Do this
Extract every line from the rows below that contains the word "Open".

========

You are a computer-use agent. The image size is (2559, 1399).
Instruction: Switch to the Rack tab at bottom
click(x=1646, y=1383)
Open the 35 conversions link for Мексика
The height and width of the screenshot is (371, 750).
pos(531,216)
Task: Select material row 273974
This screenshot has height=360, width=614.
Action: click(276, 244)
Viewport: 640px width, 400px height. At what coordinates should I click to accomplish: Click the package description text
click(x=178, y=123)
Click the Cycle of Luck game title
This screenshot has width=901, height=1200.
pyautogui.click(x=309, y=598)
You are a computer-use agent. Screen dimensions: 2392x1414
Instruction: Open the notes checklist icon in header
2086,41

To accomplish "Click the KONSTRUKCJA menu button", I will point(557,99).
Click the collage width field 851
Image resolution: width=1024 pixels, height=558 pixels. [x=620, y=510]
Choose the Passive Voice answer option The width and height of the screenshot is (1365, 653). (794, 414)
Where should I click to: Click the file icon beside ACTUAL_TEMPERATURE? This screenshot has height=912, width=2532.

========

Task response
Open the 35 conversions link for Мексика
Instruction: Open the notes checklist icon in header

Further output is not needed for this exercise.